This year I promised myself I wouldn’t cry.
Each of the last nine anniversaries since the world was robbed of your beautiful spirit, I’ve mired myself down in grief, focusing on your loss instead of celebrating your incredibly full life.
I’d hoped my recent reading with Deb Webber would ensure I reflected with a smile on all the crazy, fun filled memories I had of my mate Shaggy, but I still cant help but feel the pull of pain when I focus on the hole in our world that has been left since you’ve been gone…
After the weekend gathering of your greatest mates, to mark this sad milestone, everything has been brought back up to the surface. My brain is brimming with recollections – the good, the bad, the funny, the sad… Throw in the fact “your song” came on as we drove to check in at the Gold Coast and I was wavering in my resolve. We hadn’t heard it in so long yet there it was, haunting us after flicking to a random radio station…
I know you know how much your death affected me. Sometimes it still takes my breath away with shock, even a decade on…
Perhaps a sixth sense made me bury my head in your chest, that April night, on the eve of my overseas backpacking adventure. I’d said so many goodbyes to so many people that week yet a force I cannot explain made me cling to you and cry when it became time to say farewell to you… The very last words you said to me, face to face, as I cried in your chest: “You’re beautiful” are still etched into my mind.
Then there was that unexplainable urge that led me to phone you just before your birthday, when I was near broke and 15,000 miles away – it would be the last time I would hear that cheeky laugh.
If I’d have had the slightest inkling of what lay in wait, I’d never had hung up the phone.
Anthony has been entangled in his own memories and today as well. He agrees it never stops being sad… Our little Harrison too sensed something amiss today. This morning he came and laid his head on my lap, encircling me with a cuddle, announcing out of the blue “I love you Mummy”. It reminded me how blessed I am that you had a helping hand in bringing them both into my world…
To honour you, we took a trip to our local beach this afternoon, and amongst the unseasonable wind and chill we stood and whispered our personal messages into the waves, throwing out a flower each in your memory.
The tears came then, as I suspected they might… Some people, even when gone from sight for 10 years, are so damn special that it can help but to still break your heart that you can no longer reach out and touch them, hear them, see them… The daggy dancing, the cheeky grin, the endless laughs, the days you were my rock when I needed a friend to understand when no one else could… What we’d all give to be able to see that mischievous glint in your eyes and that mop of unruly hair, propping up the bar, laying on bets, or burning up the beach.
We wrap the memory of you around us always.
(And next year I vow to try harder not to cry).
Forever your friend,
Donna

I am so sorry for your loss.
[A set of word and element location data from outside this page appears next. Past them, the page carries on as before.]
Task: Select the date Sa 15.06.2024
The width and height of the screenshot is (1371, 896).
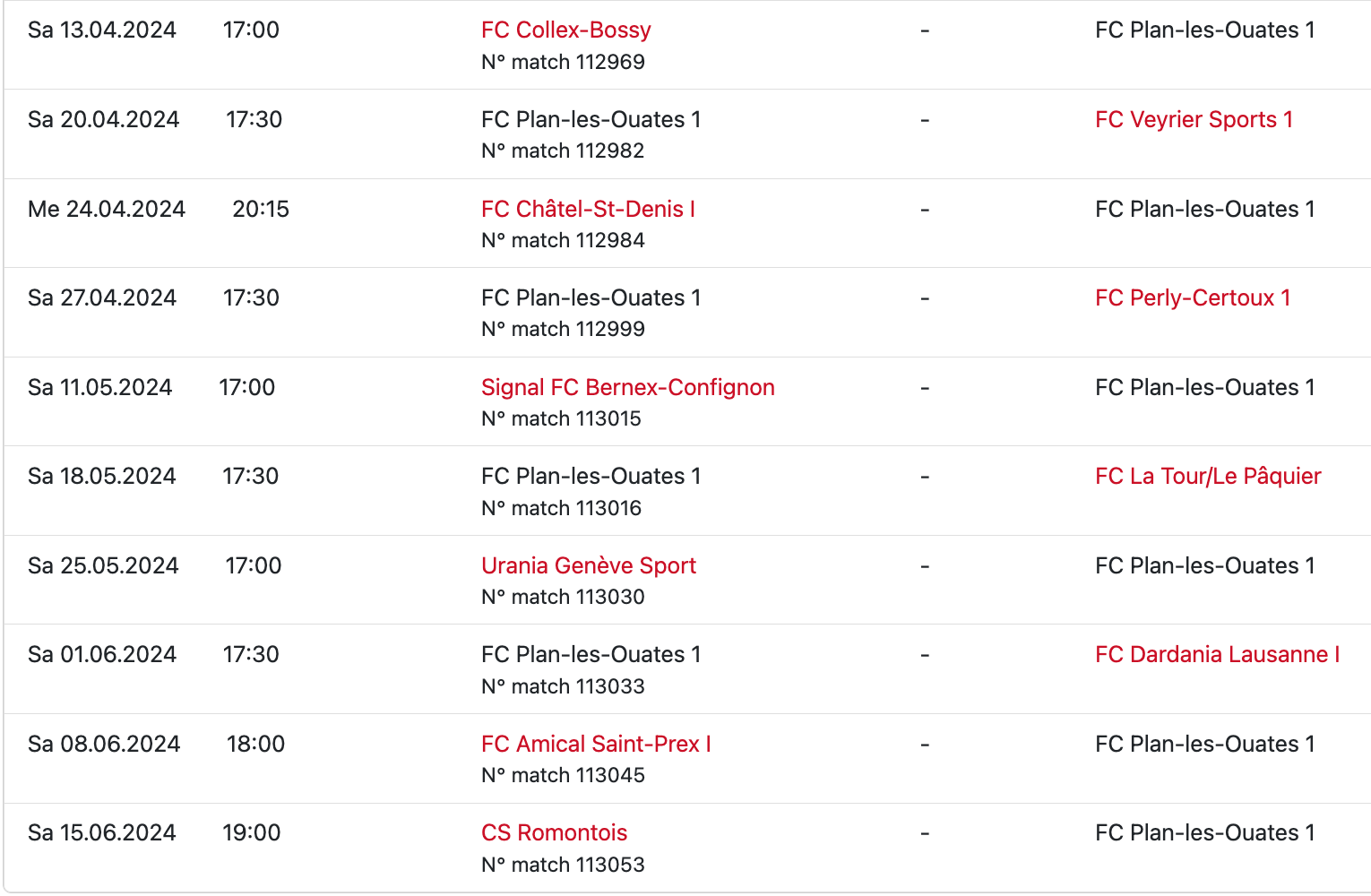Action: pyautogui.click(x=102, y=833)
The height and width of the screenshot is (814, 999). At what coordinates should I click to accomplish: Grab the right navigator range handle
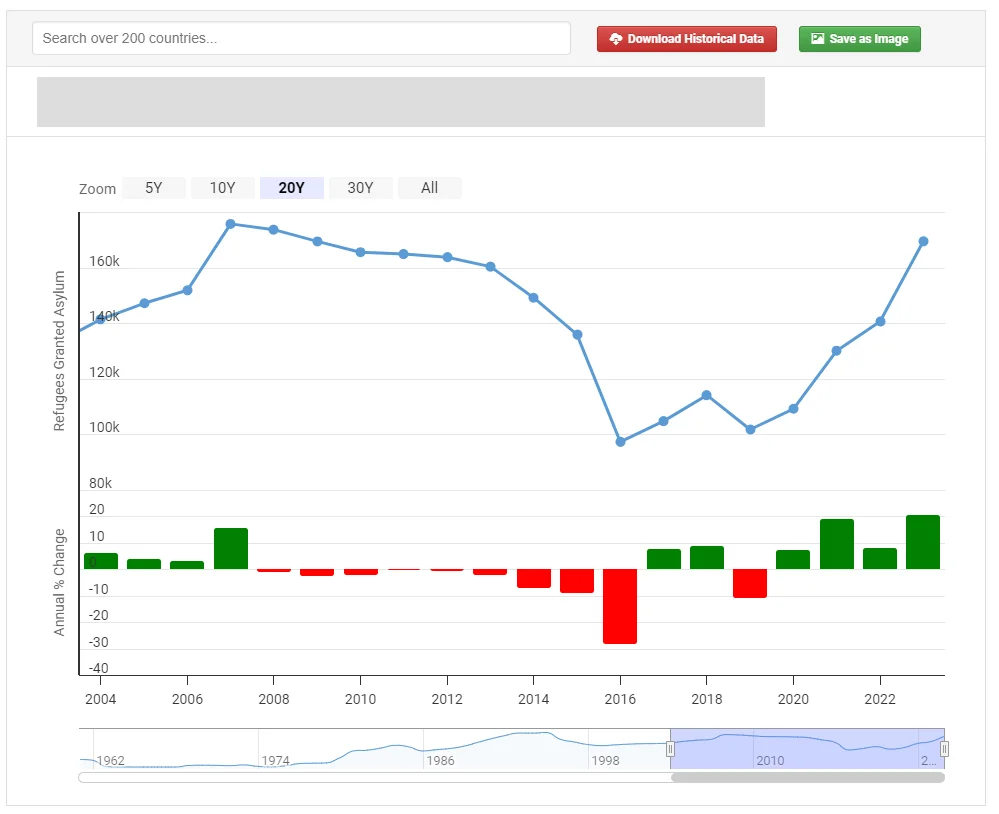[944, 749]
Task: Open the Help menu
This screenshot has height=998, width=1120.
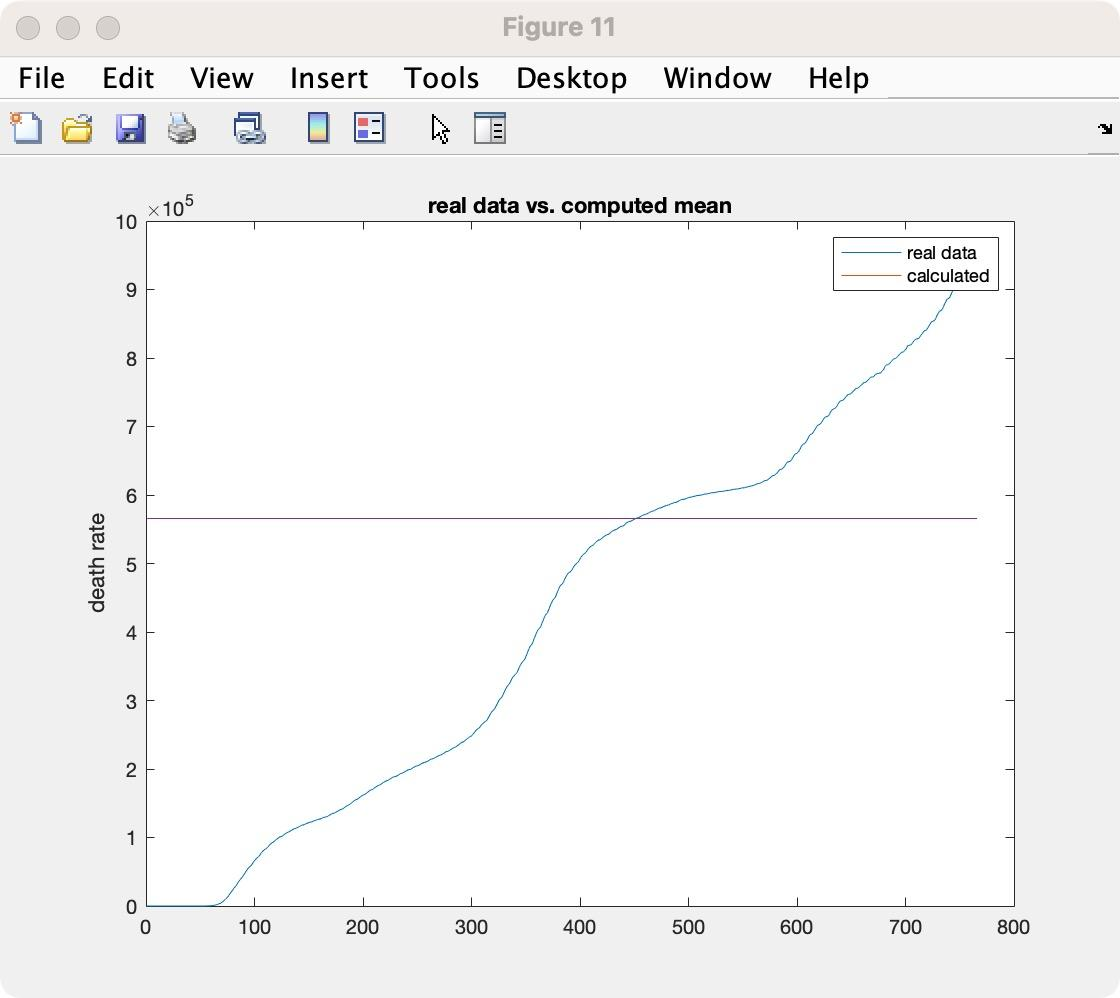Action: pos(838,78)
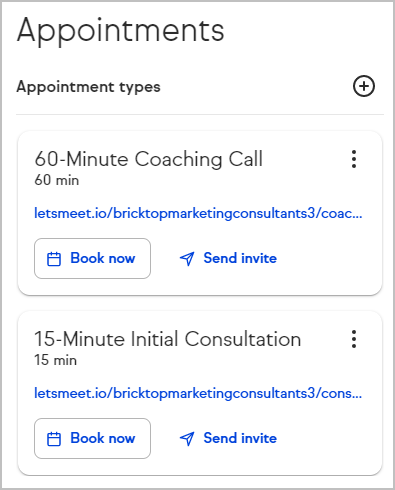The image size is (395, 490).
Task: Open options menu for 60-Minute Coaching Call
Action: click(x=354, y=159)
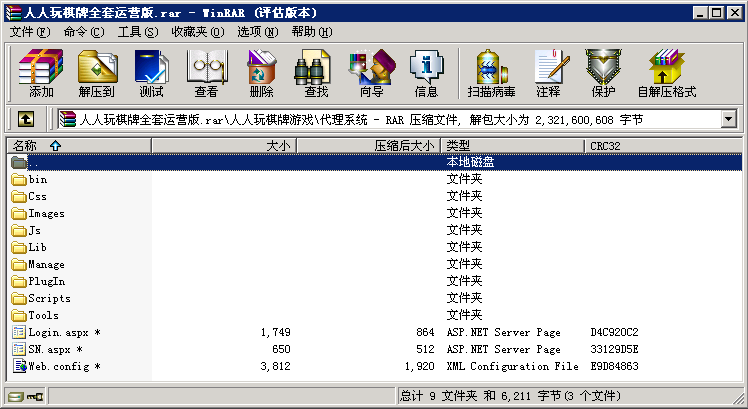Sort by CRC32 column header
Screen dimensions: 748x409
pos(605,146)
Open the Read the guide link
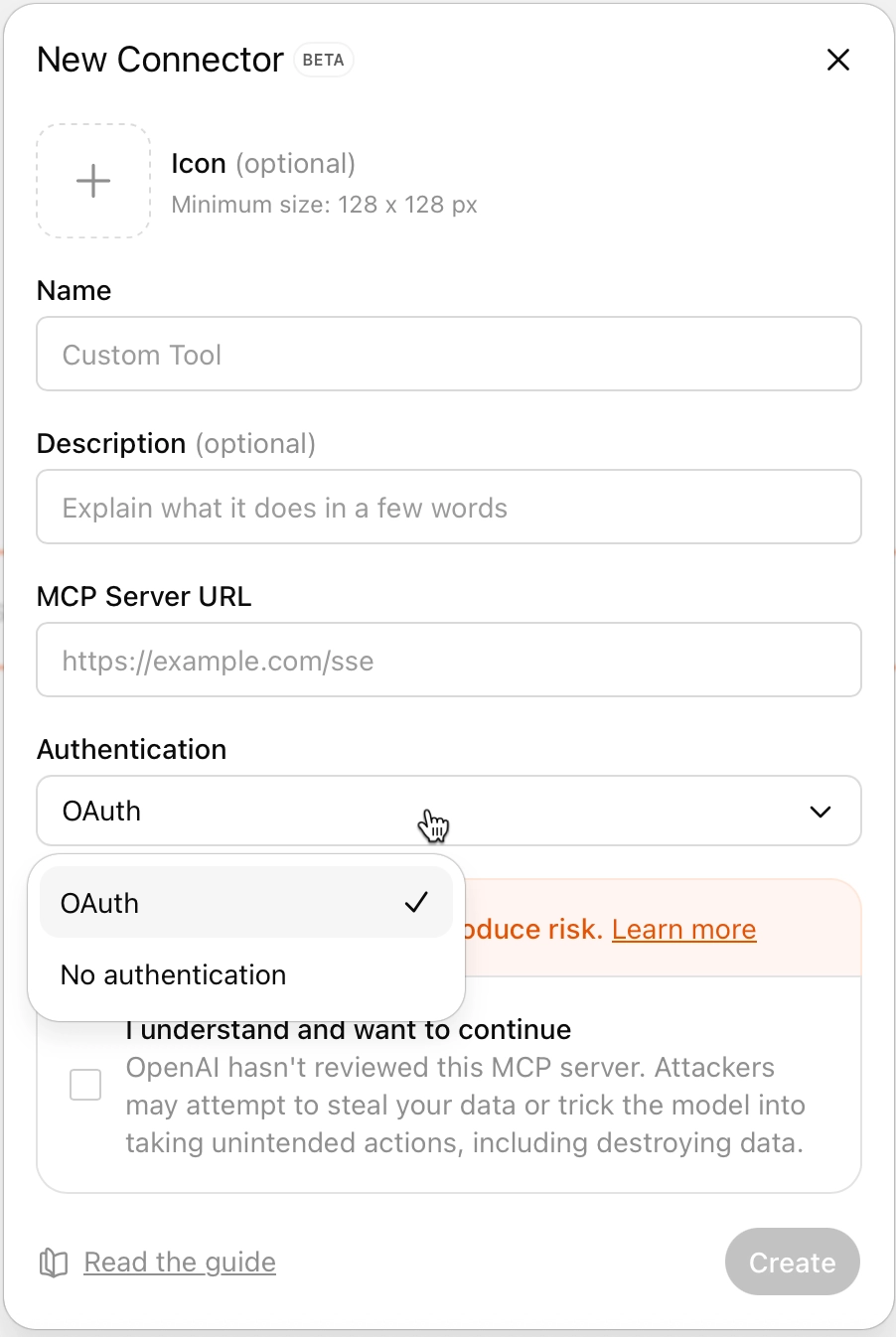Viewport: 896px width, 1337px height. pos(180,1263)
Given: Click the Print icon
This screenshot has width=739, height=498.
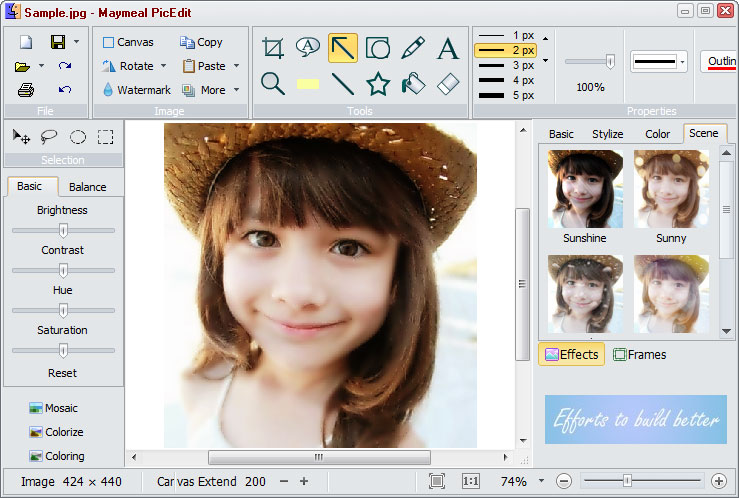Looking at the screenshot, I should click(x=26, y=90).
He truly sounds like an amazing man and friend.
Tears are not a bad thing, they are just an outward expression of how much you miss him. I don’t think that there is any need to try not to cry. Take that day to cry, to dwell and to miss your friend as intensely as you want to . . . no guilt. Then start again the next day by focusing on the great happy memories to pull yourself out.
Jenn
Let it all out.
He sounds amazing Donna: a beautiful man.
Hugs to you.
xx
Oh D xo
This is a lovely reminder of your good friend. Don’t ever feel that you shouldn’t cry – take all the time you need & never feel guilty about remembering.